Tesla Takes on the Dealerships—and GM

The electric-car company wins a legislative fight in Indiana.
Photographer: Michael Short/Bloomberg

“We need your help,” Tesla wrote in a Feb. 19 e-mail to its customers in Indiana. The state legislature was about to move forward with a bill that would have forced the electric-car maker to find a franchisee to operate its one showroom in the state, setting a precedent that would make it harder for Tesla to open others elsewhere. The company claimed the legislation reflected the interests and influence of one rival: General Motors. “Don’t let GM tell you that your only option is to buy a car from a traditional franchised dealer by shutting out Tesla,” the e-mail continued. Tesla asked recipients to contact their lawmakers.

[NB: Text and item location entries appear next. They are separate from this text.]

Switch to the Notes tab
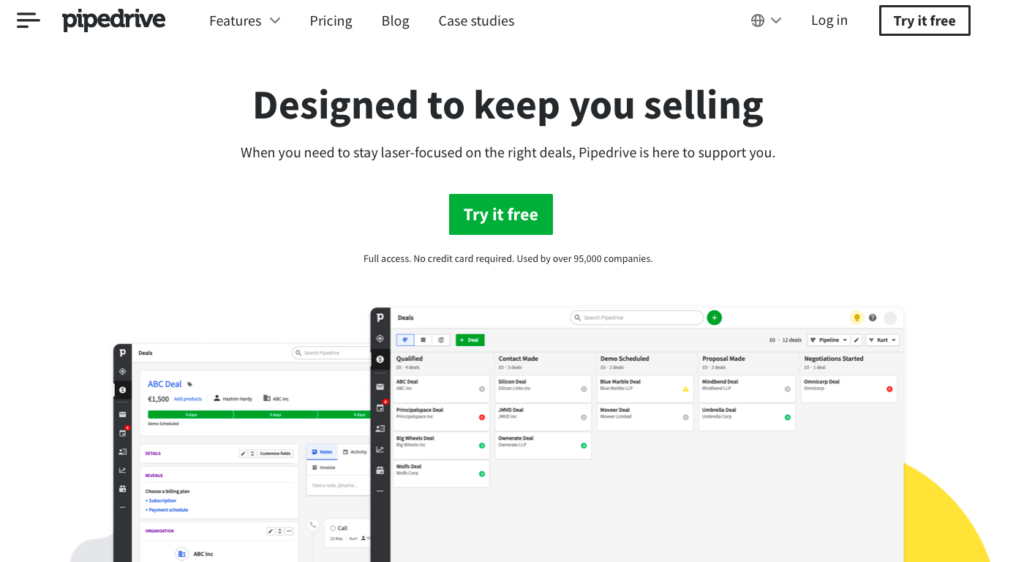 click(321, 452)
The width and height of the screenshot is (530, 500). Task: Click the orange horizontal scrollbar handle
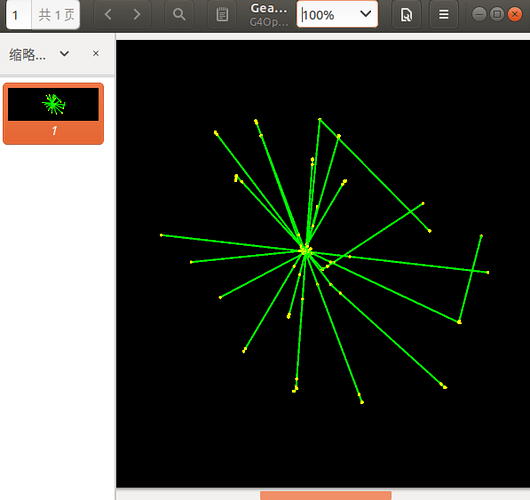pos(326,496)
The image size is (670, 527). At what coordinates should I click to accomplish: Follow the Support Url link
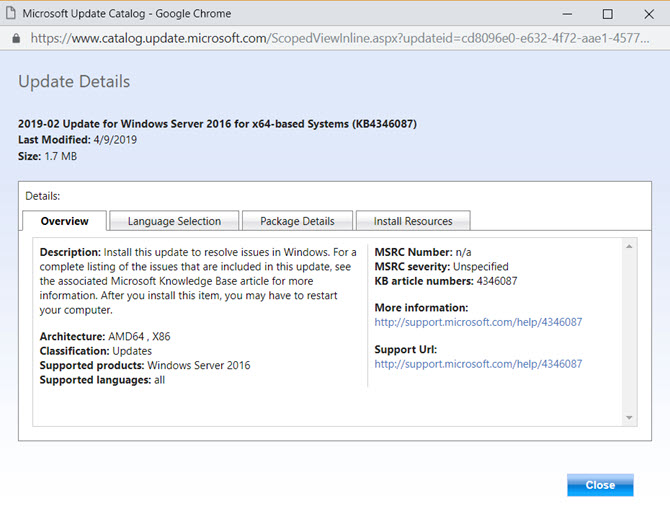click(x=478, y=364)
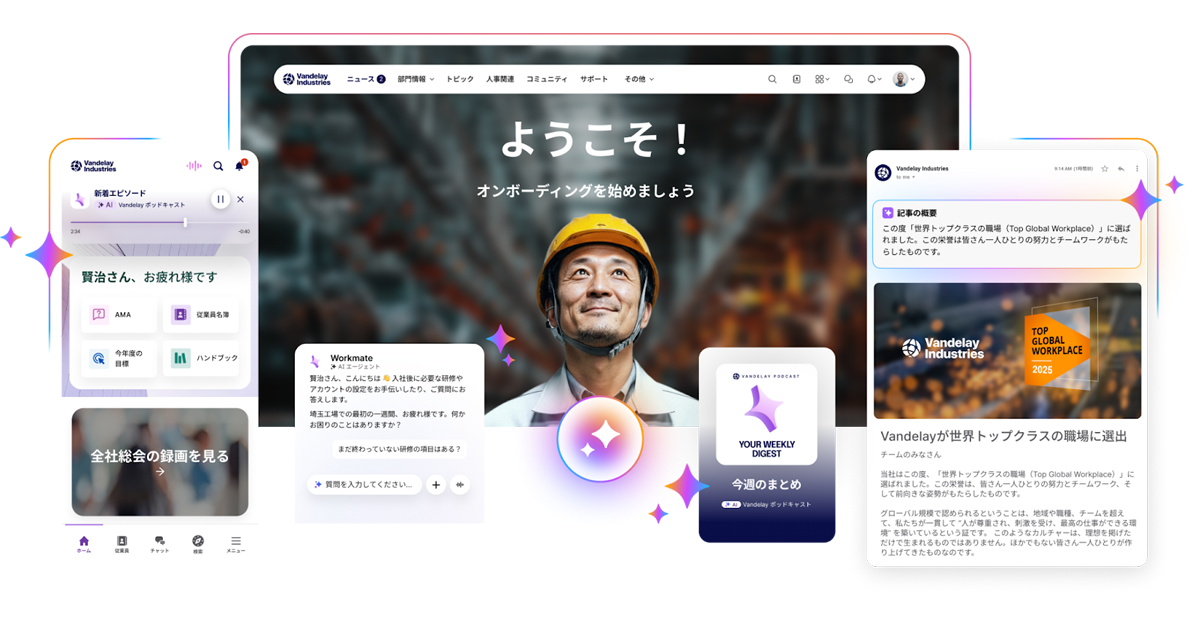This screenshot has height=630, width=1200.
Task: Expand the その他 dropdown menu
Action: tap(639, 79)
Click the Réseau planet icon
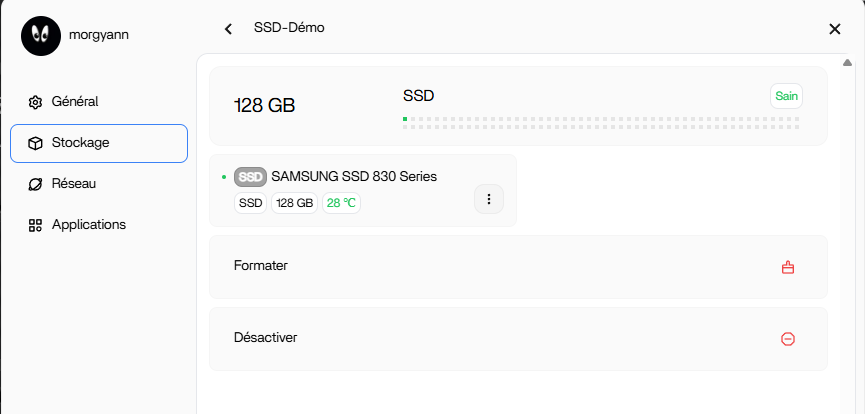Image resolution: width=865 pixels, height=414 pixels. [x=35, y=184]
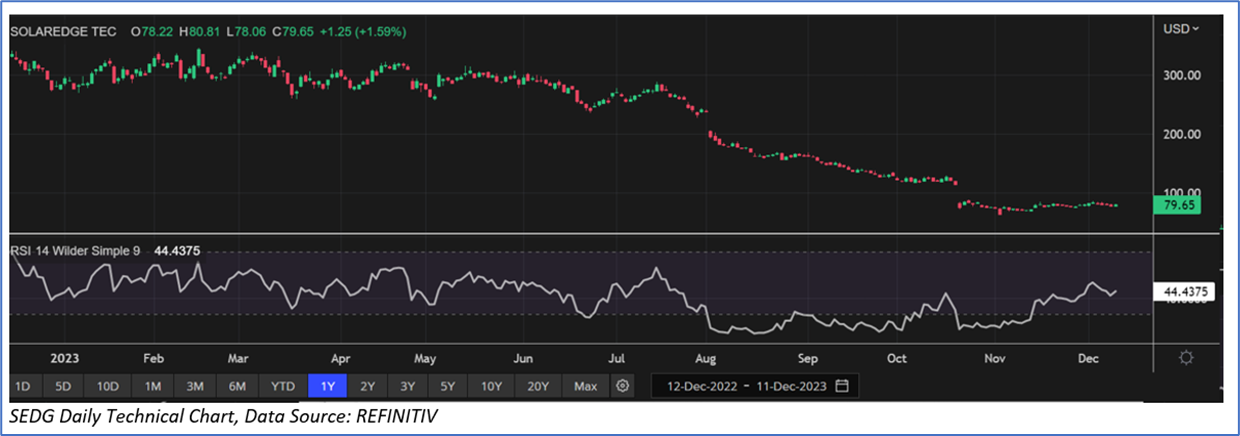
Task: Edit the 12-Dec-2022 to 11-Dec-2023 date field
Action: pyautogui.click(x=743, y=385)
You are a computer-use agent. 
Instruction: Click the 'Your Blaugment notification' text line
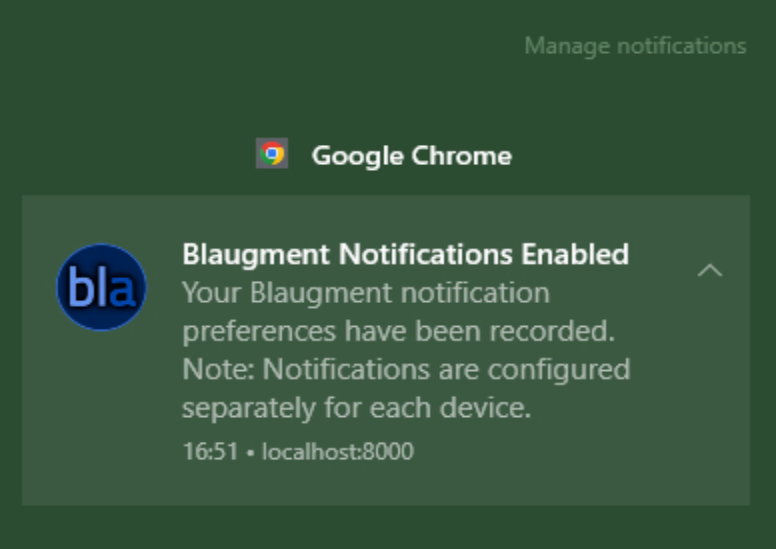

The company’s rallying cry worked. On Feb. 25, the Indiana Senate committee considering the bill decided to drop the amendment that would have forced Tesla to adopt the dealership model. But the brawl in Indianapolis opened a new front in the cold war between Tesla, which leads the battery-powered-car market, and GM, which plans to introduce its electric Chevy Bolt late this year. Tesla is also preparing its first mass-market car, the Model 3, expected in late 2017. Both vehicles will go more than 200 miles on a single charge, and both are slated to cost less than $40,000 before government incentives—dramatically expanding the market of potential buyers.